### What to work on:
Take every line in the entries that includes the word "height" and copy it.

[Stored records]
----------------

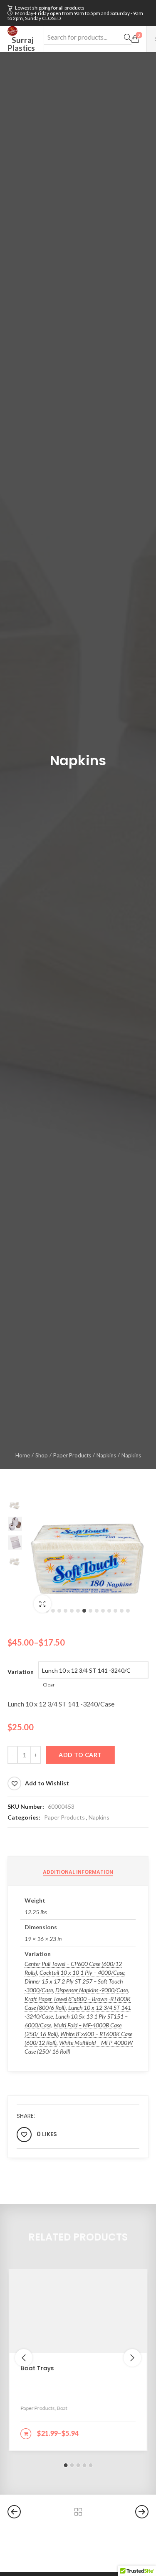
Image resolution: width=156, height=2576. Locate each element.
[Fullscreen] (42, 1604)
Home (22, 1455)
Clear (49, 1684)
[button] (53, 1611)
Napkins (106, 1455)
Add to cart (80, 1754)
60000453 (61, 1806)
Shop (41, 1455)
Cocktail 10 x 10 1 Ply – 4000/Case (82, 1972)
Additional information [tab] (78, 1871)
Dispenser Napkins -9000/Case (91, 1990)
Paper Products (72, 1455)
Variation (20, 1671)
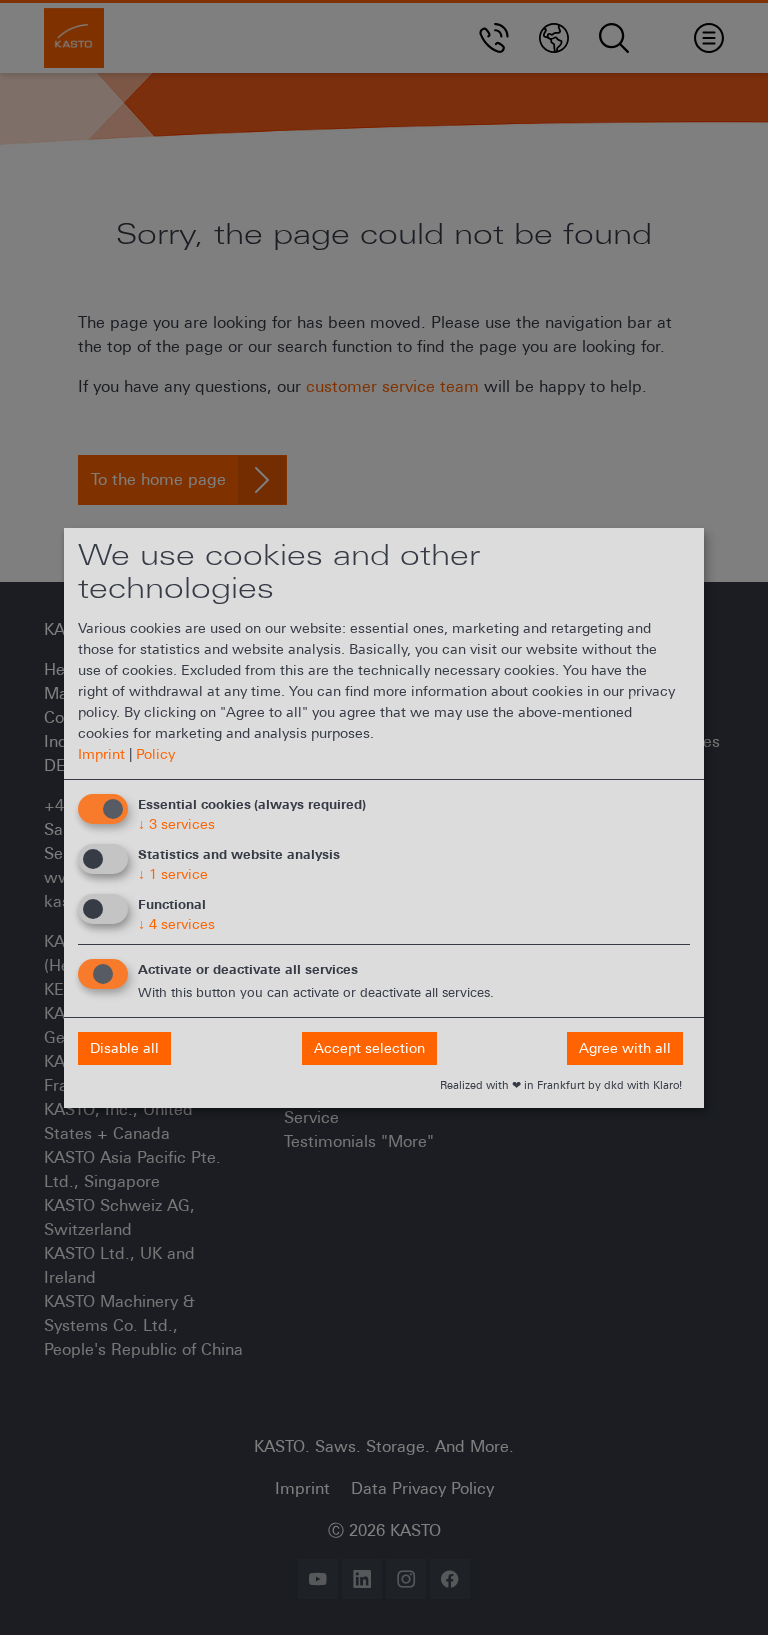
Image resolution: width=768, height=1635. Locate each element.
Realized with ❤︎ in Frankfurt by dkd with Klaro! (561, 1085)
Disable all (124, 1048)
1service (173, 874)
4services (176, 924)
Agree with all (625, 1048)
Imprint (101, 754)
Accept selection (369, 1048)
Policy (155, 754)
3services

----------------

### Task output:
Image resolution: width=156, height=2576. Locate each element.
Image resolution: width=768, height=1635. Locate each element.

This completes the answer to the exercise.